We are not persuaded, absent evidence of a direct or indirect
relationship to the agency's mission, that allowing a credit for the
fence work necessarily makes such work for the benefit of the
government. While the fencing may allow the agency to manage the
leased parcels more efficiently and ensure that a lessee's cattle do
not stray onto another lessee's parcel, there is no evidence that this
is work the government would otherwise be obliged to provide, and we
see no more than a tenuous connection between the repair work on the
fences and the Army's central mission here, which is to maintain
production facilities.[5] The protester has simply failed to
demonstrate the existence of any palpable benefit to the government
from the lease agreement. Accordingly, based on the record here, we
view the fencing requirement as collateral to the purpose of the lease
and therefore cannot conclude that the lease transaction is within the
bid protest jurisdiction of our Office.
The protests are dismissed.[6]
Comptroller General
of the United States
1. Meyers withdrew its second protest, which concerned the agency's
failure to stay performance during the pendency of that protest, after
learning that the agency had, in fact, decided to stay performance
until our Office issued its decision.
2. Paragraph 5f provided for submission of a check in the amount of
the first years' rent, in the full amount up to $1,000, and a deposit
equal to 10 percent of that amount.
3. The notice also included maps of the parcels, indicating those
portions of fence for which each lessor was responsible, as well as
minimum standards for fences.
4. In subsequent protests, Meyers asserted that the award was improper
because the awardee did not receive a written notice of award within
the 10-day acceptance period for which the solicitation provided; and
that acceptance of Dr. Schaetzel's letter of credit as evidence of
responsibility constituted bad faith. We note that our Office has
consistently held that a formal written extension of a bid acceptance
period is not necessary where the agency can infer the bidder's intent
to extend from its actions. Action Serv.
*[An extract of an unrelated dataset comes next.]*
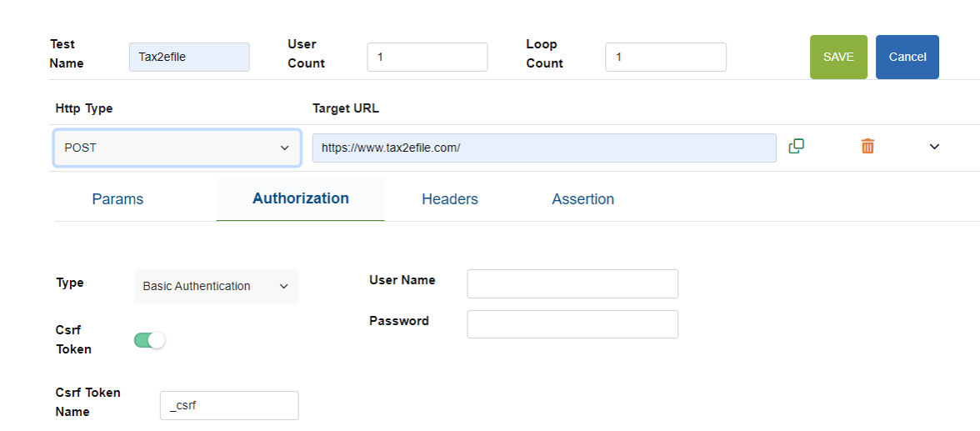The image size is (980, 431).
Task: Select the Authorization tab
Action: (x=300, y=198)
Corp., B-254861, Jan. 24,
1994, 94-1 CPD para. 33 at 4. Further, although an allegation of bad
faith provides a basis for our Office to review the agency's
affirmative determination of responsibility, which we normally do not
do, the protester is required to produce convincing evidence that
government officials had a specific and malicious intent to injure the
protester. Sanstrans, Inc., B-245701, Jan. 27, 1992, 92-1 CPD para. 112
at 5. There is no such evidence here.
5. The land use regulations define the agency's mission as follows:
" . . . to maintain all facilities required for the
production of ammunition propellants and chemicals for
department of army and meet all goals of environmental
compliance and remediation."
6. We point out that, in any event, the principal protest contentions
appear to be without merit. As indicated above, paragraphs 5, 6b and
6f of the solicitation instructions all list what bidders had to
submit, including the required deposit, but nowhere do the
instructions mention the letter of credit required by the tract
management plan. The agency thus reasonably views the letter of
credit as a performance requirement. With regard to the second issue,
relating to the oral award, while Meyers contends that paragraph 11 of
the instructions, quoted above, implies that the agency will make
award orally, paragraph 6f specifically provides for written notice of
award, without which the lessee is not obligated to pay rent.